- Extrait -
☆ ☆ ☆ ☆ ☆ ☆ ☆
Le plastique se retrouve partout et représente une pollution massive qui s’introduit dans l’air, dans l’eau, jusqu’au fond des océans et dans nos sols. Toutes les études scientifiques démontrent que l’anthropocène a pour autre nom plasticocène, l’ère du plastique. Devant ce fléau massif qui s’observe aussi bien à l’œil nu qu’au microscope, nous proposons de nombreuses mesures de lutte contre cette pollution. Car nous pensons que c’est le vrai débat de cette loi et vos discours, Madame la ministre, tendent à nous convaincre que vous n’êtes pas loin de partager ce point de vue. Ne prenons pas ce sujet par le petit bout de la lorgnette avec la consigne sur les bouteilles plastiques mais élargissons la lutte à l’ensemble des emballages et des plastiques à usage unique.

Parlons des micro-fibres textiles synthétiques qui se retrouvent dans nos rivières et que les stations d’épuration sont dans l’impossibilité de filtrer.

Parlons du sur-emballage des aliments et des produits, parlons de la hiérarchie des modes de traitement du déchet, parlons recyclage des plastiques consommés hors foyer, donnons ensemble des objectifs clairs et chiffrés à nos entreprises pour qu’elles s’engagent dans une transition circulaire.
Parlons de l’obsolescence programmée de nos biens dits durables, parlons réemploi, de l’export de nos déchets etc., etc.

Voici la forêt de plastique cachée par la consigne sur les bouteilles. Autant de sujets sur lesquels les Français nous attendent pour dessiner l’écologie non pas de demain mais d’aujourd’hui. Nous nous insurgeons contre le déversement de plastiques en tous genres dans nos rivières, dans nos océans et qui pollueront pour des centaines d’années nos biotopes.

C’est la raison pour laquelle, nous vous proposons un panel de mesures pour vous faire sortir de l’hypocrisie et du greenwashing compulsif.

À ce titre, l’un de nos premiers amendements vise à prévoir un grand plan national contre la pollution plastique à partir de 2020. La France, en tant que premier producteur européen de déchets plastiques, a une responsabilité importante à prendre. Au regard de la pénétration profonde de cette matière dans la totalité de nos écosystèmes, il est urgent de se doter d’un cadre juridique pour réduire efficacement la production et la consommation de plastique en se donnant des objectifs contraignants.
☆ ☆ ☆ ☆ ☆ ☆ ☆
- Consigne -
Mettez à jour le passage de l'extrait sur la pollution plastique qui commence à « Voici la forêt » et se termine à « d’années nos biotopes. » en le recopiant avec « montagne » à la place de « forêt ».

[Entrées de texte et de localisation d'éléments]
☆ ☆ ☆ ☆ ☆ ☆ ☆
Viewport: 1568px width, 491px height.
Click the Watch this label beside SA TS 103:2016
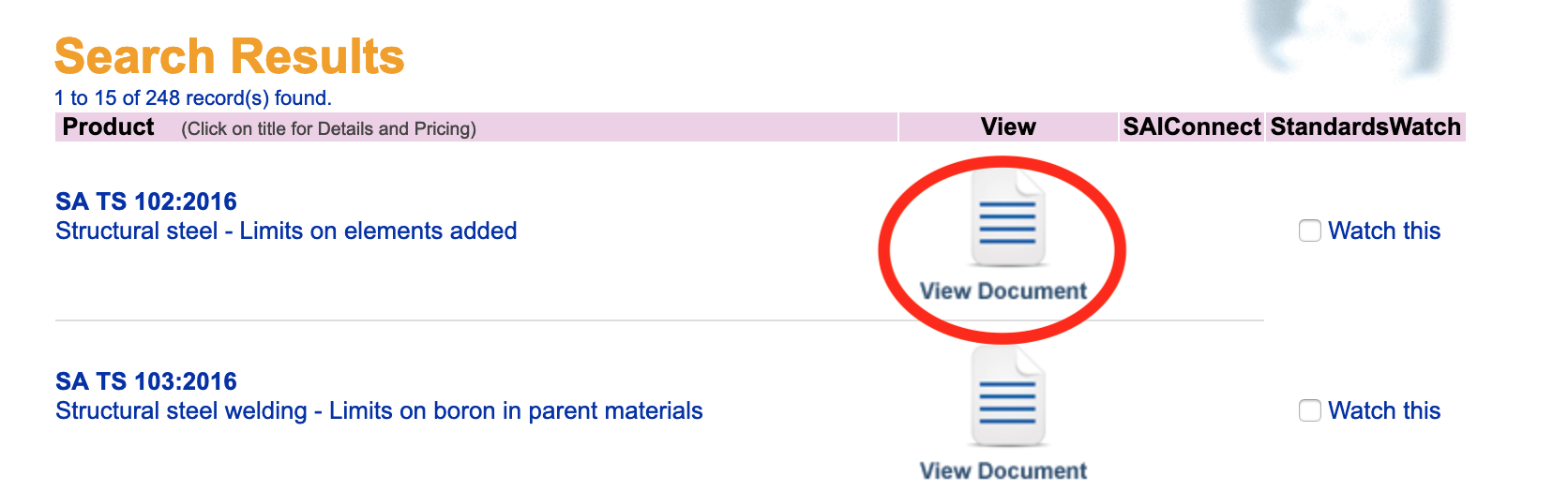tap(1384, 410)
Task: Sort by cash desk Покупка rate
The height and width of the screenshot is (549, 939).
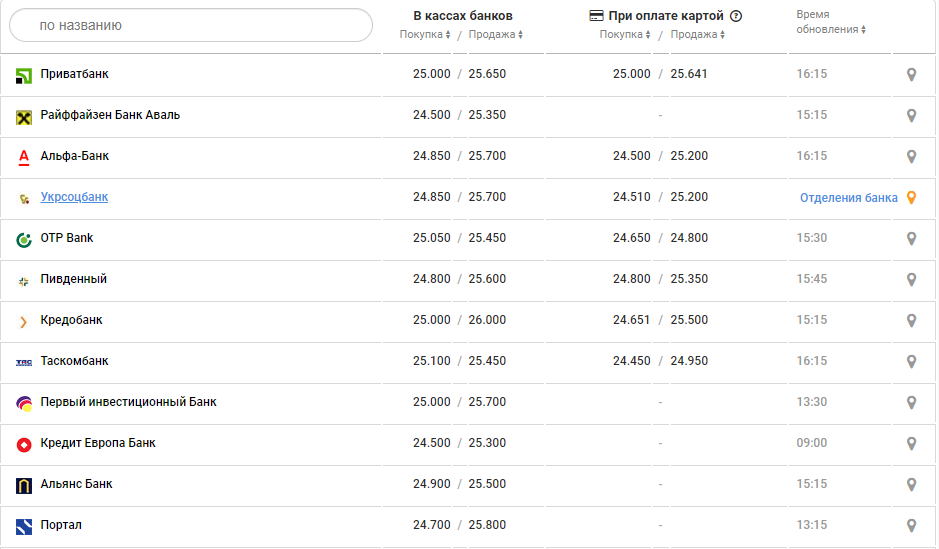Action: (425, 35)
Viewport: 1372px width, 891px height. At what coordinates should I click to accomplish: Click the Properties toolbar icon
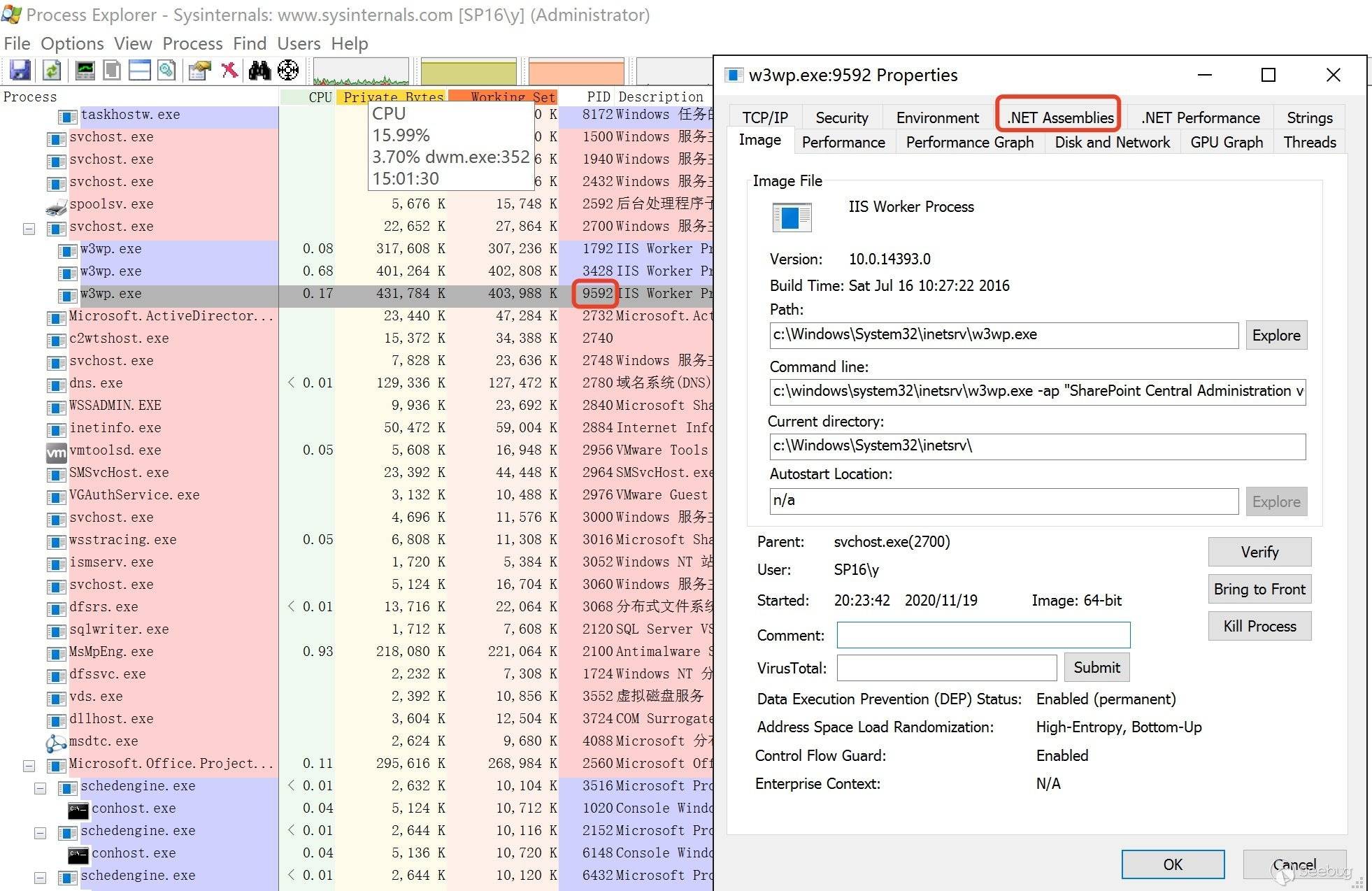(x=199, y=70)
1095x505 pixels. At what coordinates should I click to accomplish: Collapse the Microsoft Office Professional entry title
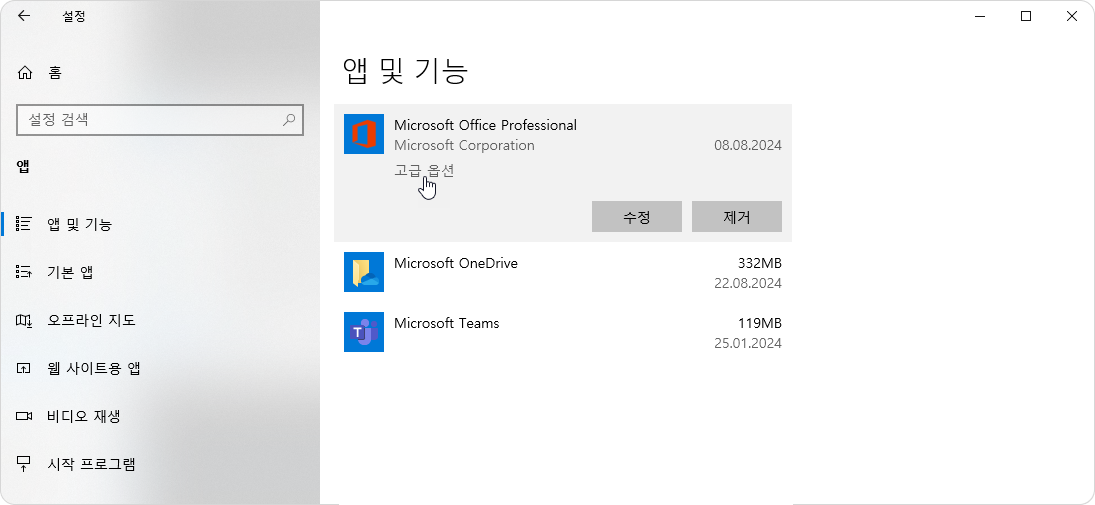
☆ ☆ ☆ ☆ ☆ ☆ ☆
- Réponse -
Voici la montagne de plastique cachée par la consigne sur les bouteilles. Autant de sujets sur lesquels les Français nous attendent pour dessiner l’écologie non pas de demain mais d’aujourd’hui. Nous nous insurgeons contre le déversement de plastiques en tous genres dans nos rivières, dans nos océans et qui pollueront pour des centaines d’années nos biotopes.